**Written task 1:**
Using the passage about Vivekananda and the miracle man below, decide whether each statement agrees with it, answering yes or no and quoting the words that settle it: (a) The letter was addressed to Maharaja Ajit Singh of Khetri. (b) Govinda Chetty wrote answers at no charge. (c) Vivekananda came with four questions.

**Supplied text:**

= = = =

Of course we do not run to a miracle man under Vedantic inspiration, but motivated by curiosity or the temptation to harness his power, or looking upon miracles as acts divine and their performer as a minor god. And the rationalist brands these gods as frauds.

But mysticism informs us that there are innumerable possibilities between the god and the fraud; so far as a genuine miracle man (not a magician) is  concerned, his act is no fraud unless his claims exceed his limited capacity. We meet a classic example of this category in Swami Vivekananda’s experience with one, as described by him in a letter written on 15 February 1893 to his well-wisher,  Maharaja Ajit Singh of Khetri. He was then camping at Chennai, preparing for his historic journey to America. The letter is on his meeting with Govinda Chetty of Kumbakonam.

The  man had the uncanny power to write down the answer to whatever question that was in a visitor’s mind, for a small fee. Vivekananda was ready with three questions: How his aged mother fared, what was his guru’s name and last—a most difficult one—what was the second part of a Buddhist hymn composed in Tibetan language!

= = = =

**Written task 2:**
Retype the records exactly, starting at the line that contains "The height and width of the screenshot is (721, 1124)." and stopping after the line that contains "click(787, 108)".

= = = =

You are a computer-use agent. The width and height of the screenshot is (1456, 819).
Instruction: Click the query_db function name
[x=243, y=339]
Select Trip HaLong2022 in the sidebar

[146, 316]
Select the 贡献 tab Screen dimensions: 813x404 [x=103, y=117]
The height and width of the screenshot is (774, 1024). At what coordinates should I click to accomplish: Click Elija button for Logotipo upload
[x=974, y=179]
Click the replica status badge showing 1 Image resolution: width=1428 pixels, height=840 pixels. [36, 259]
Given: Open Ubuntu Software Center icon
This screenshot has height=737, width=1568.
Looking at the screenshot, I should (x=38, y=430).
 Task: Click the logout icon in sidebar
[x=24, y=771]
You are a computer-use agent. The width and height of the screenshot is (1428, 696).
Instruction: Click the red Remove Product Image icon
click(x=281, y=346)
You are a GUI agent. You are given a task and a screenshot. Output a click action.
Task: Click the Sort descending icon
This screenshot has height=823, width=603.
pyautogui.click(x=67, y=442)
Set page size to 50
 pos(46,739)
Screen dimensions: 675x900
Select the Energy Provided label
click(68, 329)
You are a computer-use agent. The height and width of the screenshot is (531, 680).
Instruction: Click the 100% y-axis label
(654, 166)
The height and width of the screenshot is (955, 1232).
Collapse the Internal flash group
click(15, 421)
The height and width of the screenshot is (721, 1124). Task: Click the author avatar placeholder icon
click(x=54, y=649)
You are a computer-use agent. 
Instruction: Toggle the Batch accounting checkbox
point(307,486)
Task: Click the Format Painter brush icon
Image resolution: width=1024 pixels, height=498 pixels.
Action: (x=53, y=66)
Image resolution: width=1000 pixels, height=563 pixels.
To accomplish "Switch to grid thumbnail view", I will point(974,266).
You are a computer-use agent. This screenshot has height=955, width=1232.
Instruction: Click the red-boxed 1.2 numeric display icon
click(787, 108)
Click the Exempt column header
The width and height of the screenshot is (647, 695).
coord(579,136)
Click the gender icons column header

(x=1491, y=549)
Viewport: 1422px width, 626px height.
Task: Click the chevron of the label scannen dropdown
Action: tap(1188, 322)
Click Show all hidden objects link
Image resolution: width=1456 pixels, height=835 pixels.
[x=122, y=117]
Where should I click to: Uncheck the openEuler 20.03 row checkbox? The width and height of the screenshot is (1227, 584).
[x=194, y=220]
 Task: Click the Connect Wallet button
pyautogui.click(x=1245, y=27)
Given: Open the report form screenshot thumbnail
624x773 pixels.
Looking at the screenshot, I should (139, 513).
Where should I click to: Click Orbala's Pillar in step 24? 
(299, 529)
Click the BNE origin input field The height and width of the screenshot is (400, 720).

= = = =

**Task output 1:**
(a) Yes: "Maharaja Ajit Singh of Khetri"
(b) No: "for a small fee"
(c) No: "Vivekananda was ready with three questions"

**Task output 2:**
The height and width of the screenshot is (721, 1124). Task: Click the author avatar placeholder icon
click(x=54, y=649)
You are a computer-use agent. 
Instruction: Toggle the Batch accounting checkbox
point(307,486)
Task: Click the Format Painter brush icon
Image resolution: width=1024 pixels, height=498 pixels.
Action: (x=53, y=66)
Image resolution: width=1000 pixels, height=563 pixels.
To accomplish "Switch to grid thumbnail view", I will point(974,266).
You are a computer-use agent. This screenshot has height=955, width=1232.
Instruction: Click the red-boxed 1.2 numeric display icon
click(787, 108)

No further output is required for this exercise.